In un mondo globalizzato ed interconnesso una delle teorie che tenta di spiegare il comportamento dei mercati finanziari si basa su un concetto preciso: il caos. Parrebbe un ossimoro ma in realtà l’accezione è puramente matematica. Il “caos” non è sinonimo di “disordine”, indica più che altro un ordine, una sequenza ben definita ma così piena di variabili da essere imprevedibile.

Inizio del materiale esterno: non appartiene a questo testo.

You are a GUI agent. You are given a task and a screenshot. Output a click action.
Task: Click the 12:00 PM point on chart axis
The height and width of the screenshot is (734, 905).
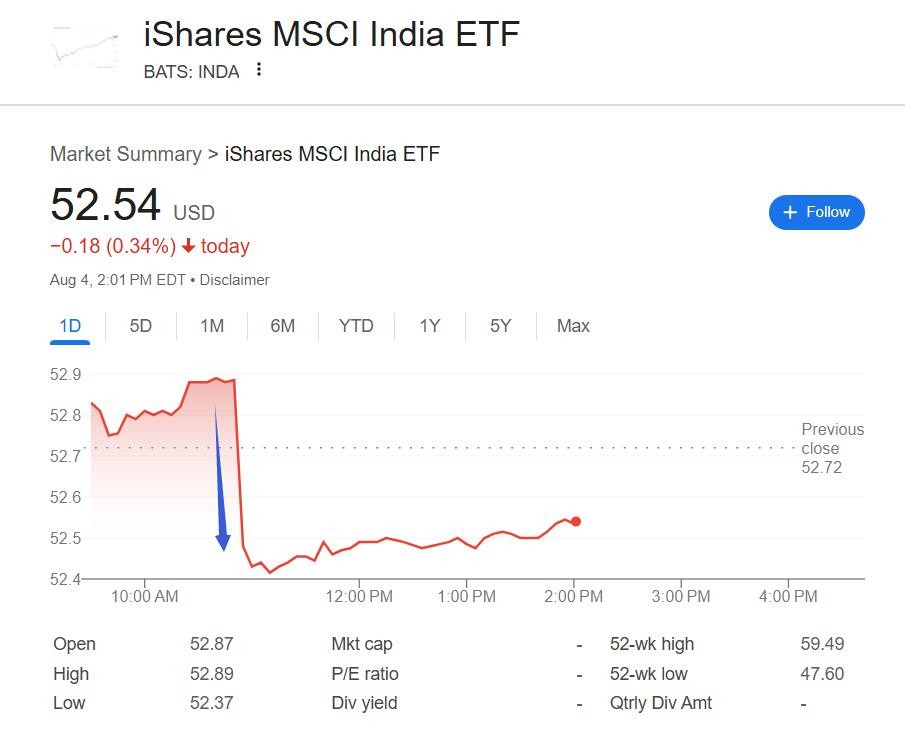(359, 596)
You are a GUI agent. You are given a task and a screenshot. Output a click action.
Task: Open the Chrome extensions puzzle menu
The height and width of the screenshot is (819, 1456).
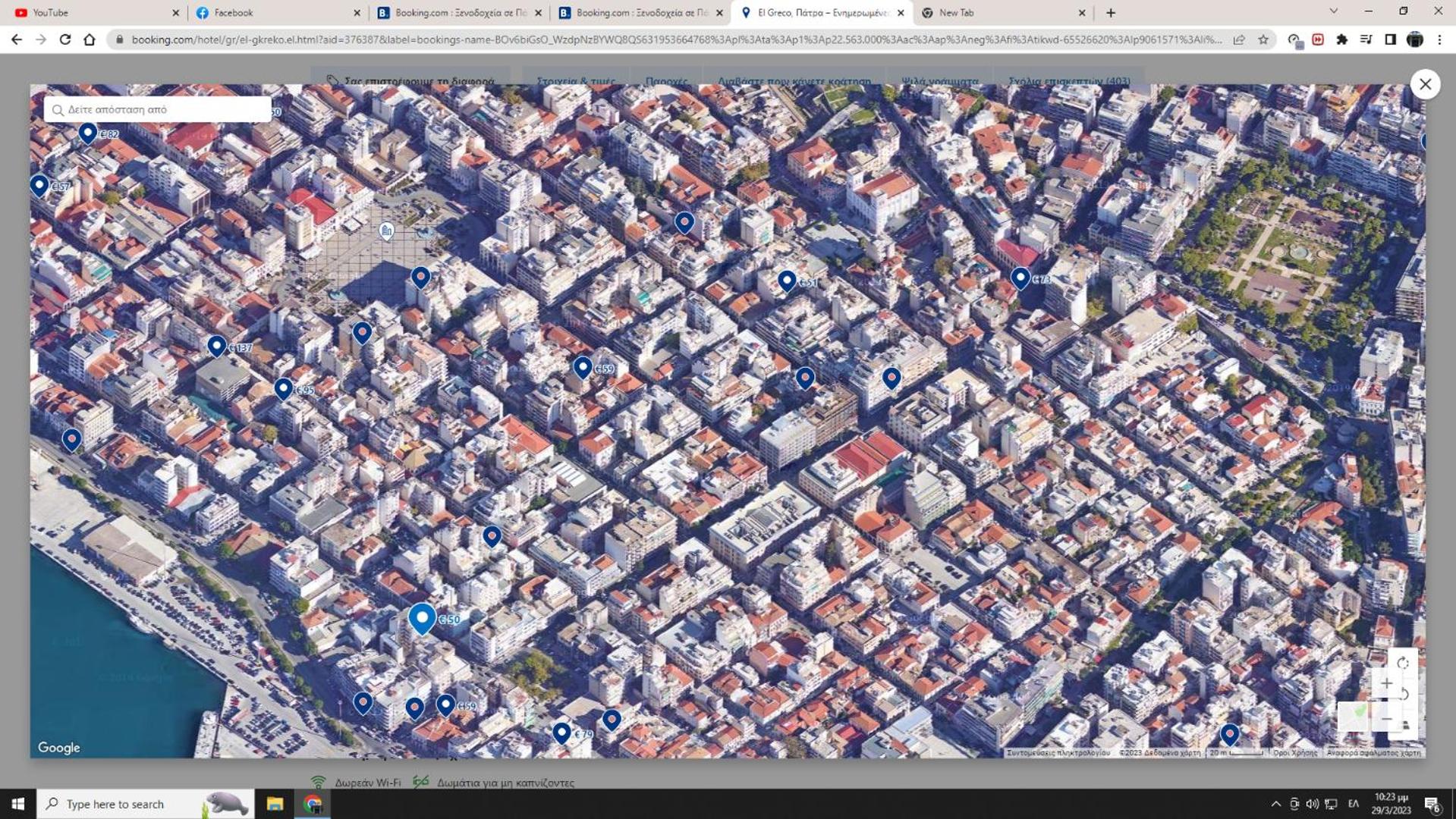1342,39
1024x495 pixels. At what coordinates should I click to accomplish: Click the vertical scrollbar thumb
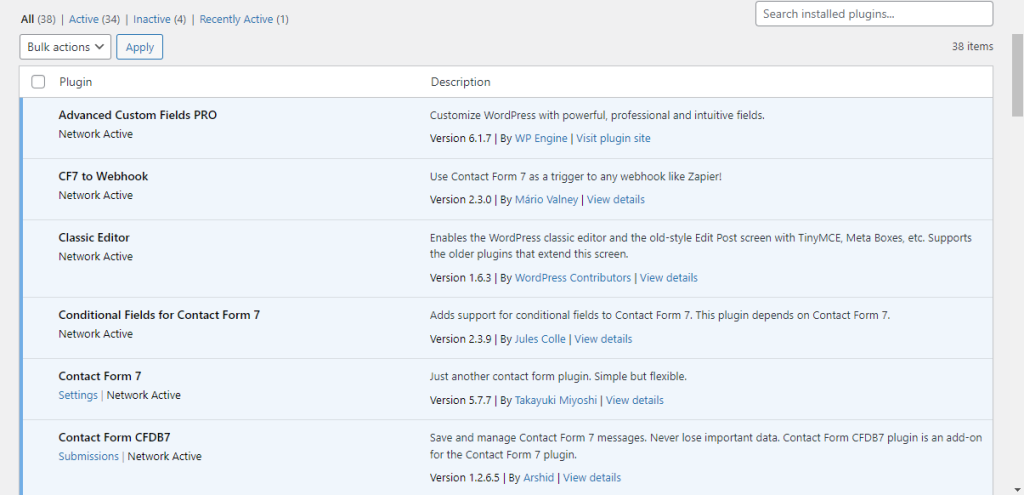tap(1017, 60)
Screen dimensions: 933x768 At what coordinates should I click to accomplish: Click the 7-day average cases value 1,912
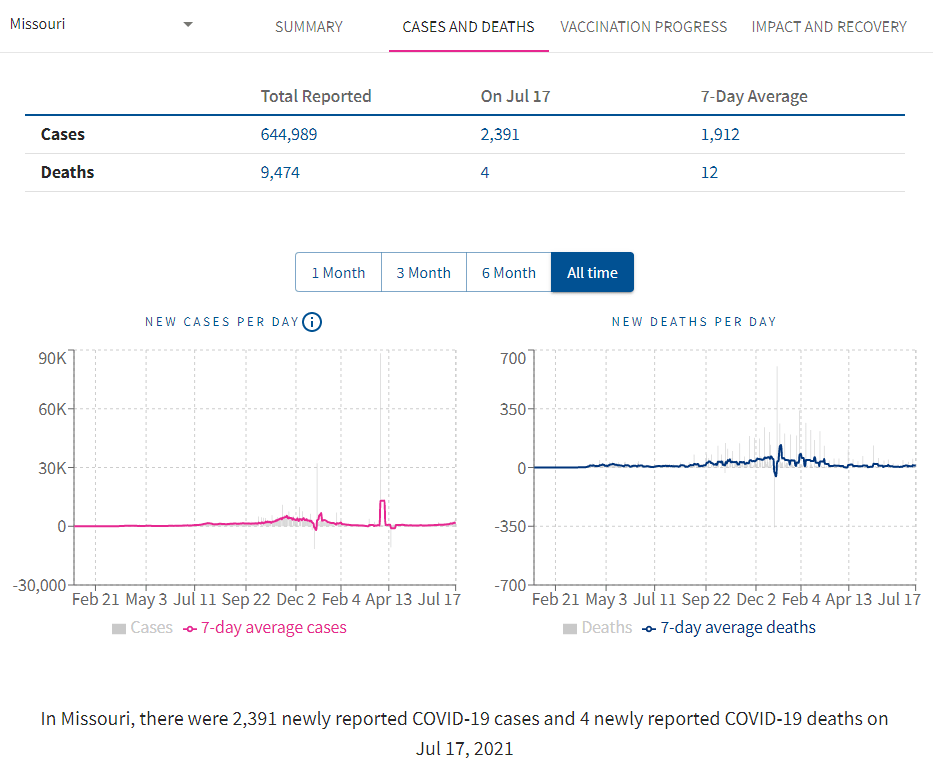720,134
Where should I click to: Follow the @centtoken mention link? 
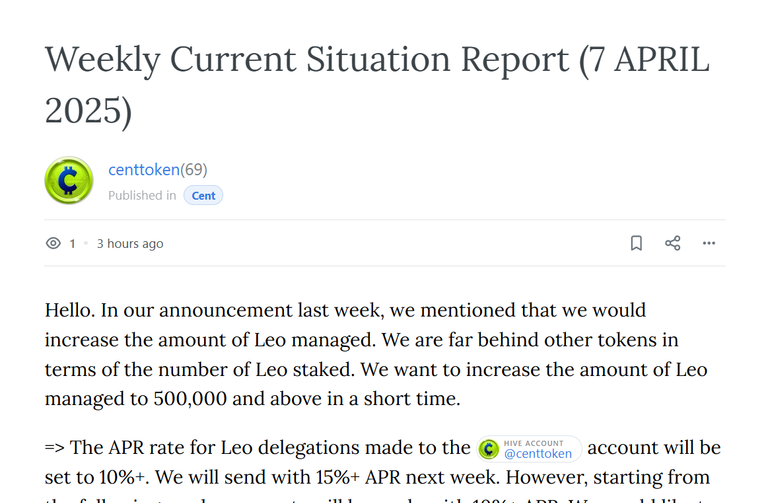click(538, 454)
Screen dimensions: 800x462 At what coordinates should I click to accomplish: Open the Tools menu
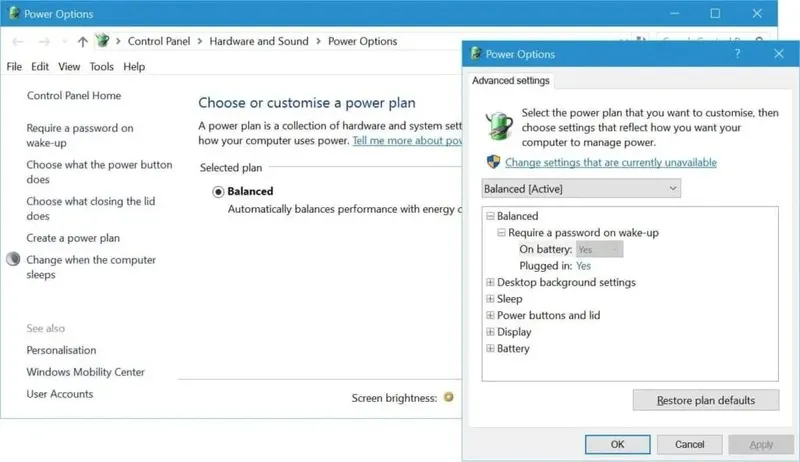point(101,67)
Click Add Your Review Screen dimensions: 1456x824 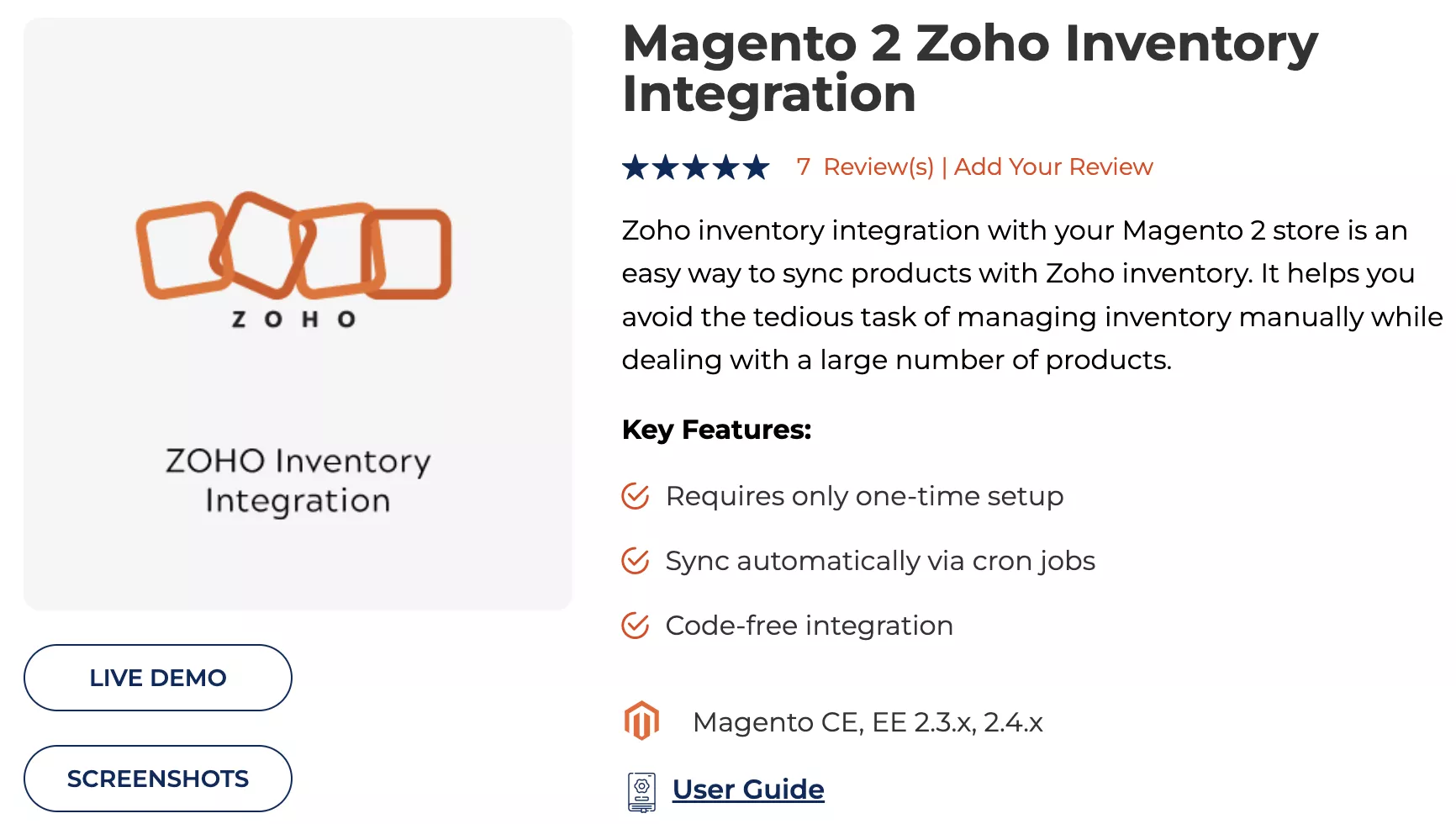(1053, 166)
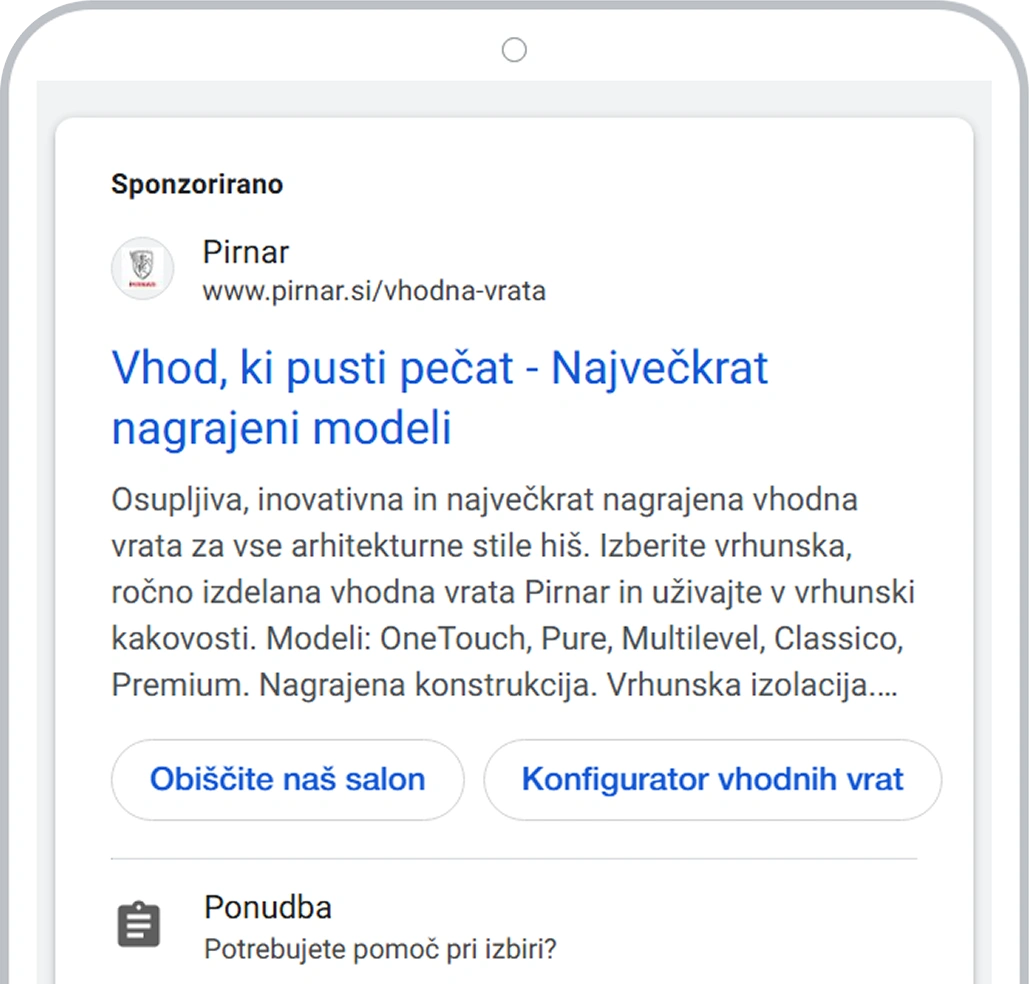Click 'Vrhunska izolacija' at description end

coord(736,685)
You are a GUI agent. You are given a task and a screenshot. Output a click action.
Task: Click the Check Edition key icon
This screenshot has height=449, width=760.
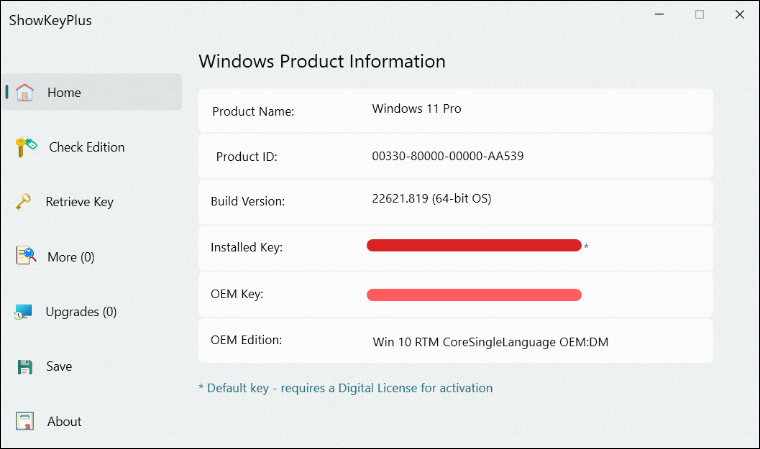pos(26,147)
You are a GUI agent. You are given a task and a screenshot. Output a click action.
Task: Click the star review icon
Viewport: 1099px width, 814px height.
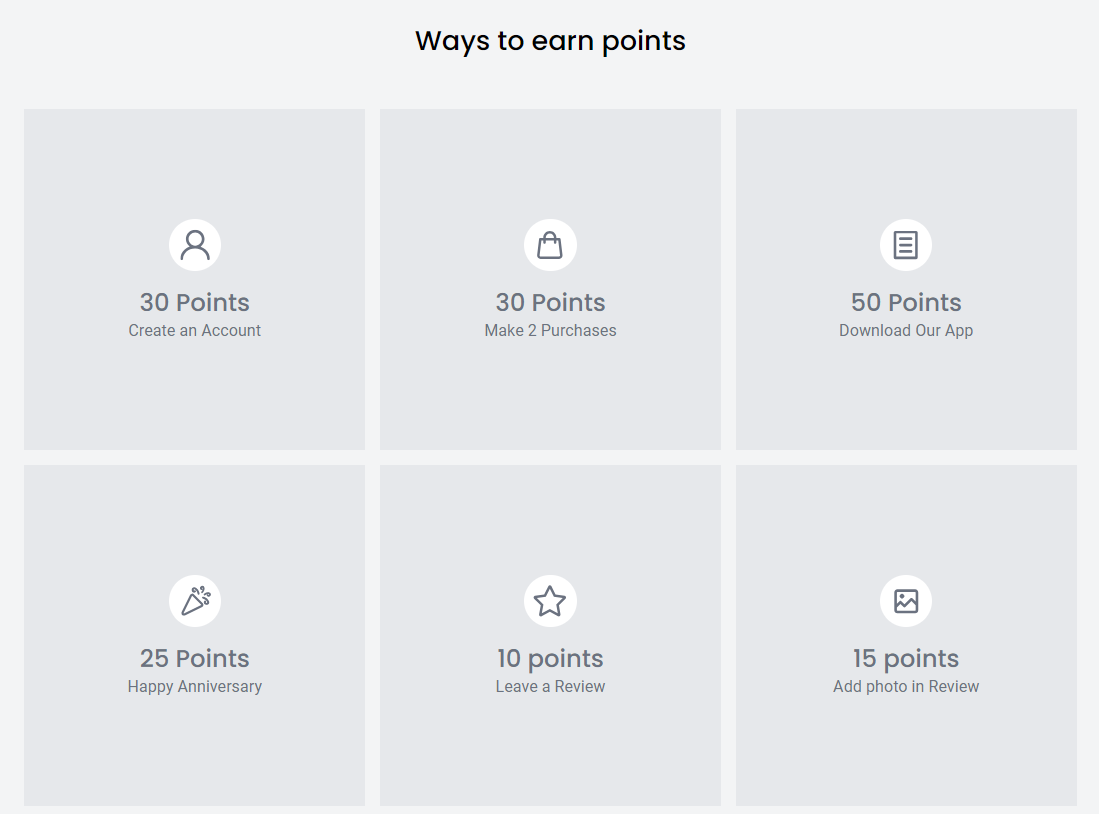coord(550,601)
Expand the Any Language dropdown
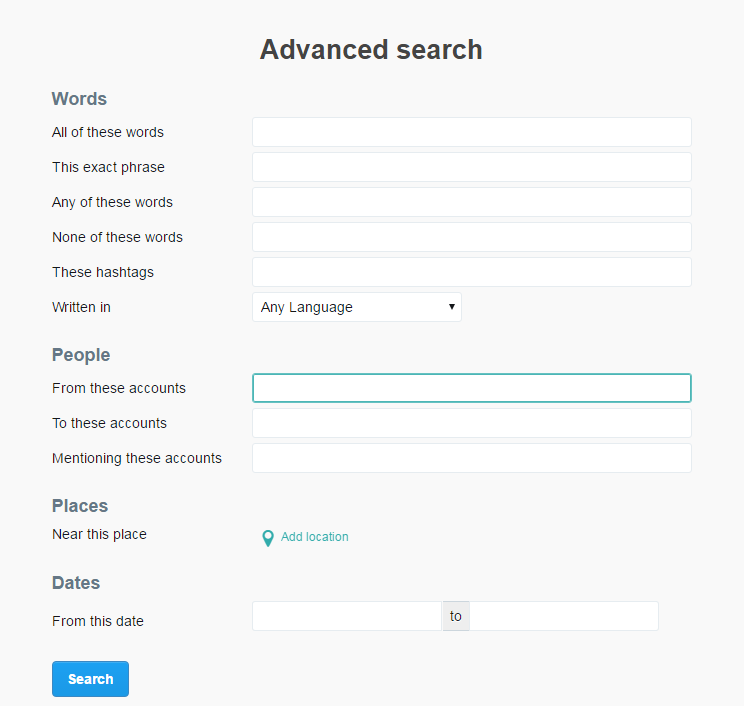The width and height of the screenshot is (744, 706). click(357, 307)
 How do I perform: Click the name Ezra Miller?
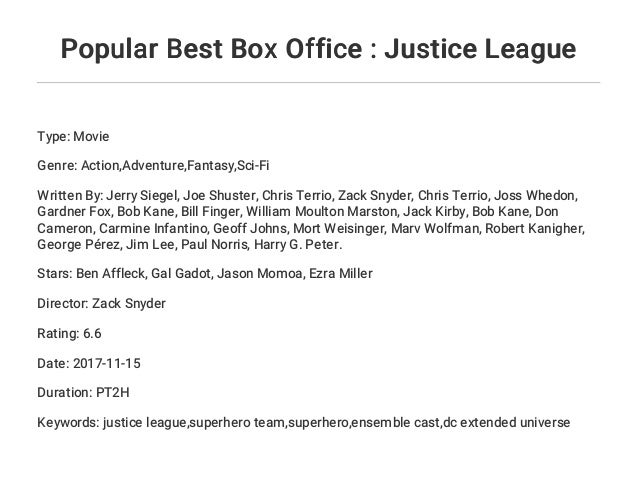click(341, 273)
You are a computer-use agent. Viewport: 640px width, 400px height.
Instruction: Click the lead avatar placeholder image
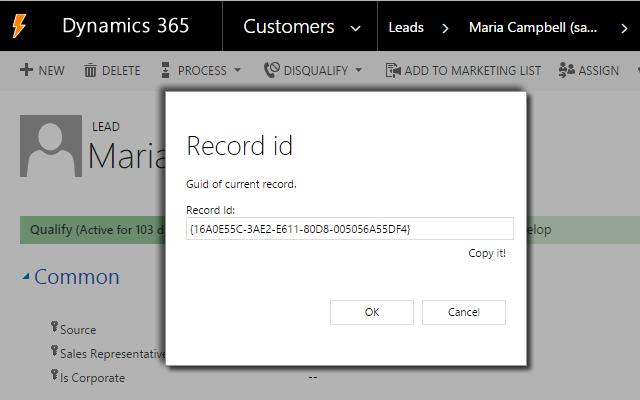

Può il batter d’ali di una farfalla provocare un uragano da un’altra parte del mondo?” Questa semplice domanda, mutuata dalla teoria del caos, rende pienamente l’idea di interdipendenza nella quale si muove la società attuale. La globalizzazione altro non è che un processo di interdipendenze economiche, sociali e tecnologiche i cui effetti positivi e negativi si riflettono su scala mondiale accrescendo il livello di competitività tra tutti gli attori in campo.

Anche il Governatore della Banca d’Italia, Ignazio Visco, ieri, in occasione del Congresso Assiom-Forex tenutosi a Brescia, non ha mancato di sottolineare le incertezze sull’economia italiana alla luce degli effetti del Coronavirus sostenendo che, potrebbe essere “temporaneo e contenuto” a “pochi decimi di Pil“, ma non esclude un impatto più significativo rispetto al passato dovuto al maggiore peso commerciale della Cina.

La ripresa, pertanto, dipenderà dall’efficacia delle contromisure adottate in Cina e nei principali paesi a livello globale.